Panelist James Valentine, a program analyst at FDA’s Office of Special Health Issues, said patient advocates serve not only as speakers at FDA’s public meetings and workshops, but that they “ultimately add legitimacy and value to the process of medical product development,” according to slides provided to MM&M by the NYPF.

Genentech’s associate director of advocacy relations, Kristin Reed, also a panelist in the discussion, said in a statement that Genentech has learned to communicate with patient advocacy groups, even if company objectives don’t always align with patient insights. “Sharing information and hearing their viewpoints on important decisions builds long-term relationships,” Reed said in the statement. “We never underestimate these groups – they are extremely well-informed and sophisticated.” Reed did not immediately respond to a request for comment, and slides from her presentation were not available.
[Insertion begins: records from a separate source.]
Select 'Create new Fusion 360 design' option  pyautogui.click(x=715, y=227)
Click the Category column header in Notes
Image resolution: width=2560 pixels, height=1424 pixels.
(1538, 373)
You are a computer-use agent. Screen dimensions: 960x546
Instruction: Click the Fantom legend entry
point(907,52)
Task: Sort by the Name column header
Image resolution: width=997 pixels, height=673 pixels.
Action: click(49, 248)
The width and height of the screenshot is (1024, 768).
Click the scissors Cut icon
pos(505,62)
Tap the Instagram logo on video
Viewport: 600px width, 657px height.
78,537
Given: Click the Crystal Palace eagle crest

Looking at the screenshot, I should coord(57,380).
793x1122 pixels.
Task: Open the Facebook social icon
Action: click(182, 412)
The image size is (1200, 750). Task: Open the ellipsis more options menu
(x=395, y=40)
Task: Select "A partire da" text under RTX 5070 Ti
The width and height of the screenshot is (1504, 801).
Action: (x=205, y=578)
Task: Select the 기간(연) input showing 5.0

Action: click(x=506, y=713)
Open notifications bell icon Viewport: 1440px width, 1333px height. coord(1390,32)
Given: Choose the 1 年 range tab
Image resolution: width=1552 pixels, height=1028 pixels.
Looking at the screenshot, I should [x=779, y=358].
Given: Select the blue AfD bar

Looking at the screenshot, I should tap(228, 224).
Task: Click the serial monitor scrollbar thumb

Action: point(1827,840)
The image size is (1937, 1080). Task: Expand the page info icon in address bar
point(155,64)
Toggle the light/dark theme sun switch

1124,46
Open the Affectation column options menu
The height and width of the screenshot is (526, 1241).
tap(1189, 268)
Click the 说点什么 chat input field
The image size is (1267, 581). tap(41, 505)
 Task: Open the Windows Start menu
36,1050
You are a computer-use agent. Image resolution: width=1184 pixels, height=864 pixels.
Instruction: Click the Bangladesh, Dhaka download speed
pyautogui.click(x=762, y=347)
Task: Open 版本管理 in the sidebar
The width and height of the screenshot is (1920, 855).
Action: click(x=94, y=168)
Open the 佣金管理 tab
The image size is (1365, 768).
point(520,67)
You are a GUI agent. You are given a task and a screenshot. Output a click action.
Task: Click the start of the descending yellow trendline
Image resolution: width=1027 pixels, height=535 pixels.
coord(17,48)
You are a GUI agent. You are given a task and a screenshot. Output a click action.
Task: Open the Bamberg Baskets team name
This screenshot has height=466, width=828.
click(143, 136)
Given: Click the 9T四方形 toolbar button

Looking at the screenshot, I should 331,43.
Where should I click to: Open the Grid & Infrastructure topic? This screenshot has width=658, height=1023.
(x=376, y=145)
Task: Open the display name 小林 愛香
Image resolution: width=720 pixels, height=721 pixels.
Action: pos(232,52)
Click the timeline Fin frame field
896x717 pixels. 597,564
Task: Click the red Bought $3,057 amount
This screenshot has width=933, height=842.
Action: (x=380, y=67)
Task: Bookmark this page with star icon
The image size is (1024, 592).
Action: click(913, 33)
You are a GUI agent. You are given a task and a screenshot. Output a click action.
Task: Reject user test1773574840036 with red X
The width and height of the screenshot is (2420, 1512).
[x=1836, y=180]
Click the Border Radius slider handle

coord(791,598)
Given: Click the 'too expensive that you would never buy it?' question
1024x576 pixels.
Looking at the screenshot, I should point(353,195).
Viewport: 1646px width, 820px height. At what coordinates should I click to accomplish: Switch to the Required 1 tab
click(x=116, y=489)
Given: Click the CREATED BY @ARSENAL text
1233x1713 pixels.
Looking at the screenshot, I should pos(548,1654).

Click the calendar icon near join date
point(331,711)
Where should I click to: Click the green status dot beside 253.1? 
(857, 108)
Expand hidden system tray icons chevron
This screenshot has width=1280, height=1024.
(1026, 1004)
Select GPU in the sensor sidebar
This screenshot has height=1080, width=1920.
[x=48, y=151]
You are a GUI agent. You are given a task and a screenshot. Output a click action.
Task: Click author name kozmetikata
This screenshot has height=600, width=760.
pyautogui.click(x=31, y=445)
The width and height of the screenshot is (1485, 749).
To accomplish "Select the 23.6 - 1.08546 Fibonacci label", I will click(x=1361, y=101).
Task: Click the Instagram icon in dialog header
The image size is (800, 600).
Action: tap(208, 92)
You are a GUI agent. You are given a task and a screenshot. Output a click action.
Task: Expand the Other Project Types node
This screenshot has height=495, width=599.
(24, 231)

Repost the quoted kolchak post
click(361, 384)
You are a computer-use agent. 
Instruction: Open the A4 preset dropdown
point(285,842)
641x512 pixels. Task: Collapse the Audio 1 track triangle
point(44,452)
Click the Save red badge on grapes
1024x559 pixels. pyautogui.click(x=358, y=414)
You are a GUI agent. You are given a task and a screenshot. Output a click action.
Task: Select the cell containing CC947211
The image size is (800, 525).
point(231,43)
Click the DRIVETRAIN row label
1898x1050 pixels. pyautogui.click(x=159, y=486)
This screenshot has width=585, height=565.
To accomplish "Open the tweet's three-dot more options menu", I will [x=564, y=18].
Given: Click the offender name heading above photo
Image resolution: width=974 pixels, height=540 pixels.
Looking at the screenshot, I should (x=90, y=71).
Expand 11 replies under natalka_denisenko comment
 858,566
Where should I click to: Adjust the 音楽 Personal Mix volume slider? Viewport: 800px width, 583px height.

Terri Cooper, principle and leader, national R&D life sciences practice at Deloitte Consulting, said patient advocacy groups can help resolve patients’ medical bills, support orphan diseases and raise money and awareness to jumpstart research, create networks to expedite clinical trial participation and reduce costs, as well as lobby for formulary access, according to the slides.

The panel, titled “The Influence of Patient Groups on Drug Development,” was convened as part of the NYPF’s 21st annual general assembly, on December 3 in New York. The NYPF is a nonprofit intended to encourage dialogue among US, Japanese, and other international biopharma execs on global issues of common interest, according to a statement.

Many pharmaceutical companies partnered with patient advocacy groups for educational campaigns in 2010, and an Epsilon survey showed that third parties – like non-profits and government – lend credibility to health information online, especially where pharma is involved.